-- What you have to do --
Rescale the answer coordinates in the records between the lines holding "[button] (261, 27)" and "Τεχνολογία (357, 112)", inclusive, by multiplying each coordinate by 1.3 and rounding to a whole number, with halves rounded up. Give every line in that range again, requests included, with nothing outside it.
--- START OF Provided data ---
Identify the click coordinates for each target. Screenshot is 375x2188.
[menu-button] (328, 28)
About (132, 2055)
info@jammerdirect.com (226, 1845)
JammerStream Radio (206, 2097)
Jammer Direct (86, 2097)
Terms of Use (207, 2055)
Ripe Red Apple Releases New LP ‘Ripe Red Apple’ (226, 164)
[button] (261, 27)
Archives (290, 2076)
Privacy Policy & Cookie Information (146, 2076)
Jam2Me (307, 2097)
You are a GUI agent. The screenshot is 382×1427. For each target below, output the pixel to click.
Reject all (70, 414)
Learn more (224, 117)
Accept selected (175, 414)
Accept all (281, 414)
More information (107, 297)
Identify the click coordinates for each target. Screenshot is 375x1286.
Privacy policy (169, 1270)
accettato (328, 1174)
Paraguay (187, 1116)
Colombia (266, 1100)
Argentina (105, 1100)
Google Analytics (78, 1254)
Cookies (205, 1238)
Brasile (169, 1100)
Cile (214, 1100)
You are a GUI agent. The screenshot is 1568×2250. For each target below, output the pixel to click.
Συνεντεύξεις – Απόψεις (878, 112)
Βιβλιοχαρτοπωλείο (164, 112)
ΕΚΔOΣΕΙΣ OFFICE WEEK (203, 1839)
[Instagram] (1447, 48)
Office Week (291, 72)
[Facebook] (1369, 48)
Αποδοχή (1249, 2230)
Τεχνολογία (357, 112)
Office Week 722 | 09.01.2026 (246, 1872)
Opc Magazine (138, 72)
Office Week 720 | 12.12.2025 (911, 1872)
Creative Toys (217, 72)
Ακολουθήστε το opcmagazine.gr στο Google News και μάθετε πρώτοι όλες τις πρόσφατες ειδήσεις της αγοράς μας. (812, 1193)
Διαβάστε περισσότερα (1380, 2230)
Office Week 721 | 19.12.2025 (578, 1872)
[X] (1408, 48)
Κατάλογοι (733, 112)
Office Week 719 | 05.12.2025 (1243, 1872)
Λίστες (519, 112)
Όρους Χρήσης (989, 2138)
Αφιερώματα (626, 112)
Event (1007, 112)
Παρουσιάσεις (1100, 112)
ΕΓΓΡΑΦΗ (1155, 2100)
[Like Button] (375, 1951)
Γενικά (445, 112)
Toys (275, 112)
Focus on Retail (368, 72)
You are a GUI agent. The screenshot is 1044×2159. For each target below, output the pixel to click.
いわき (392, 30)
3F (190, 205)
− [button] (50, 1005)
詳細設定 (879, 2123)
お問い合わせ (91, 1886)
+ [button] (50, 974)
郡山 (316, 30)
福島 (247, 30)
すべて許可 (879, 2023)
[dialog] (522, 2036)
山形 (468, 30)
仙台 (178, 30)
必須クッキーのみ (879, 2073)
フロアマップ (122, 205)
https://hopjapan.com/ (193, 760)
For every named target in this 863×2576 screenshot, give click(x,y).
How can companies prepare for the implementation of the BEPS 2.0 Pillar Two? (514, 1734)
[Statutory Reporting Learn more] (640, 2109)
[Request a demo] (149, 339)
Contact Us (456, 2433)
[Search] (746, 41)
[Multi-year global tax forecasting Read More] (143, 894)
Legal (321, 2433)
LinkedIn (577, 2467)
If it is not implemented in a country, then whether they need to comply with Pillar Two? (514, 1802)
--- END OF Provided data ---
-- Finished answer --
[button] (339, 35)
Archives (377, 2699)
Privacy Policy & Cookie Information (190, 2699)
Jam2Me (399, 2726)
You are a GUI agent. The screenshot is 382×1427. For each target below, output the pixel to click.
Reject all (91, 538)
Learn more (291, 152)
Accept selected (228, 538)
Accept all (365, 538)
More information (139, 386)
Identify the click coordinates for each target. Screenshot is 375x1286.
Privacy policy (220, 1651)
accettato (426, 1526)
Paraguay (243, 1451)
Colombia (346, 1430)
Argentina (137, 1430)
Google Analytics (101, 1630)
Cookies (267, 1609)
Brasile (220, 1430)
Cile (278, 1430)
You are a GUI agent. The screenshot is 1568×2250. For each target below, output the pixel to click.
Συνεντεύξεις – Απόψεις (1141, 146)
Βιβλιοχαρτοπωλείο (213, 146)
ΕΚΔOΣΕΙΣ OFFICE WEEK (264, 2391)
[Instagram] (1881, 62)
Office Week (378, 94)
[Facebook] (1780, 62)
Αποδοχή (1624, 2899)
Τεχνολογία (464, 146)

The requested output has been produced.